The hero of The Mission Song is Salvo, a professional interpreter, who moonlights from his regular life interpreting for international commercial conferences by interpreting for the British secret services, and who recently began moonlighting from his married life with a Congolese born nurse. He takes a job, referred to him by the British secret service
, working under an assumed name for an anonymous syndicate that has arranged a secret meeting between four powerful people in the Lake Kivu region of Eastern Congo: a politician, two warlords, and a young urban boss. Asked to pretend that he can only speak English, French, and Swahili, so he can eavesdrop on the participants during breaks, Salvo becomes aware of the dirty inner workings of the syndicate's plan to preempt the upcoming elections in the Congo by placing their chosen politician in power.

The Mission Song
is unlike many of le Carre's previous works in a couple of ways. First of all, it is written in the first person, something which I believe le Carre has only done once before, in The Secret Pilgrim and even then, the narrator was not really the 'main' character. Secondly, the time frame of the book is much tighter than most of his. The action takes place in a single weekend.
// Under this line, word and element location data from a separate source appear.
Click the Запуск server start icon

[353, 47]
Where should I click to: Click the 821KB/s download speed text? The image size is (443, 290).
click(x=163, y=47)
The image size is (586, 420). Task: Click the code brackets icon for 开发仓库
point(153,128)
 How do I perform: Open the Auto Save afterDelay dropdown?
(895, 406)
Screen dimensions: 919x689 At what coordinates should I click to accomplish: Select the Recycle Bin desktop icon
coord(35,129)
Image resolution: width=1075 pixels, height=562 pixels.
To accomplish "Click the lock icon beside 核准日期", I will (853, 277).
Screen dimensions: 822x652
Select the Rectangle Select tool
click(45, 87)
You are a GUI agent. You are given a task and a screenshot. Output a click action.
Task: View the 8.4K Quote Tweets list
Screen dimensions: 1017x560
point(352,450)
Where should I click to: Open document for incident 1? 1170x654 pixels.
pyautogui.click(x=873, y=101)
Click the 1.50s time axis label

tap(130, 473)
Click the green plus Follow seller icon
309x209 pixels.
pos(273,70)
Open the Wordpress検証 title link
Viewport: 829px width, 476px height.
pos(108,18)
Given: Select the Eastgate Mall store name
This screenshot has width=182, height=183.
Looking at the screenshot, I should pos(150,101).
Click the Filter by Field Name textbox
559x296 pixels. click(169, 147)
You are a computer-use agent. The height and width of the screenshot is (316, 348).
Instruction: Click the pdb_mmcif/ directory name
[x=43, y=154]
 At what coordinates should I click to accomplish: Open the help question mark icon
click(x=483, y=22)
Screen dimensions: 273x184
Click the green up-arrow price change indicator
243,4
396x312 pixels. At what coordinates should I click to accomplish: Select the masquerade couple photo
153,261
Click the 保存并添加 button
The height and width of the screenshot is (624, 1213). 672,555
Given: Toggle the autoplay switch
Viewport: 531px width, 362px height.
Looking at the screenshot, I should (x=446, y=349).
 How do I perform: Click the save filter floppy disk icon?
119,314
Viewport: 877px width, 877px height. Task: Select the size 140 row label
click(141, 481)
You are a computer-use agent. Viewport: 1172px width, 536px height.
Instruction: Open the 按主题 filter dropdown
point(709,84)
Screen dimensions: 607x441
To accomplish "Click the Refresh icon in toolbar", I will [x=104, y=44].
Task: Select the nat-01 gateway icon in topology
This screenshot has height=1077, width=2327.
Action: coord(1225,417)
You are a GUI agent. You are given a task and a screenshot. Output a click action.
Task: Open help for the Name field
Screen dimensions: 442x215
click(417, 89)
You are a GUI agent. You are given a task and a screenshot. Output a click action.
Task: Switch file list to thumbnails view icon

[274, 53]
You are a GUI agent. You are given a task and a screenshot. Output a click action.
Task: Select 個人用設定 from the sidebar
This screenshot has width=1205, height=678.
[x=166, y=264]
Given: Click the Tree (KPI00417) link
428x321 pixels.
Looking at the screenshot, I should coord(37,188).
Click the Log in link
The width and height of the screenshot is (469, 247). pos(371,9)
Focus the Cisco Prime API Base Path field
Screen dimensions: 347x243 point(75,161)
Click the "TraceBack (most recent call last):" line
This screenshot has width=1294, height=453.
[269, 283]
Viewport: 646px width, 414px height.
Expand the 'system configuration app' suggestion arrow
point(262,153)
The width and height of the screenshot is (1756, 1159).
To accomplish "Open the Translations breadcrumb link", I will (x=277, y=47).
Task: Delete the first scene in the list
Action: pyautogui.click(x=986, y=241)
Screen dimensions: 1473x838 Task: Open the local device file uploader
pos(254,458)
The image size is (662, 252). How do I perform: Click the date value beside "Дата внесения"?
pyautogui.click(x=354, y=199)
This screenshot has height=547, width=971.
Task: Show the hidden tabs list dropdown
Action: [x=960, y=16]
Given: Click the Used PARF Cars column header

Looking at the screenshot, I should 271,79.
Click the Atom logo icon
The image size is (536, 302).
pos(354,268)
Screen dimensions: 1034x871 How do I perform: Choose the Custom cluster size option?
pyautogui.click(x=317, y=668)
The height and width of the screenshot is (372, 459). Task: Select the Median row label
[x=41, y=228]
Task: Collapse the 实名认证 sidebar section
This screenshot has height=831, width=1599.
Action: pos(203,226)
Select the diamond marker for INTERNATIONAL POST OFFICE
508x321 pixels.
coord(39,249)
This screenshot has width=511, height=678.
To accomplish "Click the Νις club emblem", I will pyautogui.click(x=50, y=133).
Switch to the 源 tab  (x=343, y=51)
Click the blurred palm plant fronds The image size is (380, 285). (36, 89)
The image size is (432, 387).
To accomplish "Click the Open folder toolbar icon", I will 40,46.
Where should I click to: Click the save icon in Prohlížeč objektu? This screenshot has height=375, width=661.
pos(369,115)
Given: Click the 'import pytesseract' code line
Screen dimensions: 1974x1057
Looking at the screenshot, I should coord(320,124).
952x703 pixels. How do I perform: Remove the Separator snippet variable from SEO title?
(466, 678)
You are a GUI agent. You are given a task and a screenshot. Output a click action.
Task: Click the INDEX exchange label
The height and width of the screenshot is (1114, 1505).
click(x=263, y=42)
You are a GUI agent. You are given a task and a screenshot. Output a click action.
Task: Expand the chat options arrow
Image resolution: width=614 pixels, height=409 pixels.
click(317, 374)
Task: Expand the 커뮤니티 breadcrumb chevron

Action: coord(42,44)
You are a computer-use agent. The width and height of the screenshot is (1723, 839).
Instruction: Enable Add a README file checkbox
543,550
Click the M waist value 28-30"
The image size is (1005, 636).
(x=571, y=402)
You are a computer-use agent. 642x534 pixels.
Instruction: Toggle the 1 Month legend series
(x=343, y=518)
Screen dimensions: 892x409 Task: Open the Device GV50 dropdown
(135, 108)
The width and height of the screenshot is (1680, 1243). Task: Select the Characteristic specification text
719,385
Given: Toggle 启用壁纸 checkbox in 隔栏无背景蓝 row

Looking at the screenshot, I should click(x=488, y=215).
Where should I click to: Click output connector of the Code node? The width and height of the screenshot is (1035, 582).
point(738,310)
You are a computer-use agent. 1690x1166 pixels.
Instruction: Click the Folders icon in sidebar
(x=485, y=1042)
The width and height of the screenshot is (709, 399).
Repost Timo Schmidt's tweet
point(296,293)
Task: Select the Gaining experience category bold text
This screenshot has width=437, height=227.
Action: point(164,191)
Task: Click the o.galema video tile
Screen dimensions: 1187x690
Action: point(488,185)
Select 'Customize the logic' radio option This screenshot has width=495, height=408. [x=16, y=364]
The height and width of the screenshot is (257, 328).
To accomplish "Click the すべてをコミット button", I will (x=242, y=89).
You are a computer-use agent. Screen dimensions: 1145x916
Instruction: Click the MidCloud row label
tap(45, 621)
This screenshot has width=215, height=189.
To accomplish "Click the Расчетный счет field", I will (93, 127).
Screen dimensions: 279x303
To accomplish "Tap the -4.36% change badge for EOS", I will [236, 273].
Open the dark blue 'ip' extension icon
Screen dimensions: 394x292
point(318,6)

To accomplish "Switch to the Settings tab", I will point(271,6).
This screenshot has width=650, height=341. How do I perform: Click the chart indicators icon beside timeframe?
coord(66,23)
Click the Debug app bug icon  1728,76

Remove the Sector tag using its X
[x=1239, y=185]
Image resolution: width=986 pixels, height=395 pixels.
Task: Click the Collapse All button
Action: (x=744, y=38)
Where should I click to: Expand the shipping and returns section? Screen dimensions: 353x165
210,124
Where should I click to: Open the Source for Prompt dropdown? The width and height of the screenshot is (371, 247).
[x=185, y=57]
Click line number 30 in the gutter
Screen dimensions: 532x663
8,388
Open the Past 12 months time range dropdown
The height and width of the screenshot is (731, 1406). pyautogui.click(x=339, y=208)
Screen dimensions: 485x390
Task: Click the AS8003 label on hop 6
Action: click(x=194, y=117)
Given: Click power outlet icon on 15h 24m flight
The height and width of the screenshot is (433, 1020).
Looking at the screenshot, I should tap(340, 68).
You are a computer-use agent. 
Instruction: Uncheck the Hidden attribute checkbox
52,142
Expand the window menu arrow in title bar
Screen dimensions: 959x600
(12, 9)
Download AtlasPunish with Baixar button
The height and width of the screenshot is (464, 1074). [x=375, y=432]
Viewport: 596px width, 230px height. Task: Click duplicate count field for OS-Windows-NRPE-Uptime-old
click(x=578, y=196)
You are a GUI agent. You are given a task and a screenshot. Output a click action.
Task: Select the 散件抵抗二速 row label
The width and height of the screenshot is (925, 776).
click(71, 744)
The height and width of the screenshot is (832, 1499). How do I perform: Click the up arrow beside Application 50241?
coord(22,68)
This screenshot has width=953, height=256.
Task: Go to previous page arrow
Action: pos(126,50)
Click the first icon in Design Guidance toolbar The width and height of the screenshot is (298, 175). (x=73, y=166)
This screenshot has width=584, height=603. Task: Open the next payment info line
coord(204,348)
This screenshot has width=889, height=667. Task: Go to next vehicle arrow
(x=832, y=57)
Both of these characteristics lend the book a sense of urgency that many of his previous books haven't had: the first person asks the reader to identify with the narrator's moral plight and the immediacy of the action in the book screams to the reader that these transgressions are going on now and that each second we waste, the problems in the Congo multiply.

One of the common recent interpretations of John le Carre's career is that as he has aged, his books have lost the ambiguity that classified them during the Cold War and have becoming polemics against what he sees as the evils of the new world (dis)order. This may have some truth to it, but the critics might be missing something. The underlying message of le Carre's Cold War novels was that Ideology was dangerous and that violent or dishonest actions committed by True Believers in any ideology were not acceptable. As a result, his heroes tended to be fully aware of the dangers inherent in any ideology; since totalitarian thought was dangerous, they were flexible in their convictions. Now instead of in the name of Ideology, evil is being committed for Profit. In today's ideologically sparse landscape it is the unbelievers not the believers who are the problem. So le Carre has no reason to create his heroes to be unbelievers. The mistake is to jump to the conclusion that because le Carre himself has transformed from an unbeliever to a believer.

For those who have never read le Carre, read The Mission Song right away. If you aren't interested in Africa, read Absolute Friends. If you are like me, and you like starting new authors from their first book, pick up a copy of Call for the Dead. And if you don't like reading (although if that is the case, you probably haven't made it to this paragraph) grab a copy of The Constant Gardener from your local video store. Starring Rachel Weisz and Ralph Fiennes, as hard as it is for me to say this, it might have made a better movie than it did a book.

"Better movie than a book" -- blogging must bring the crazy out in me.

1 comment:

Anonymous said...

For those who have never read a le Carre book, I would also recommend "A Perfect Spy". This is a beautiful novel I've read several times.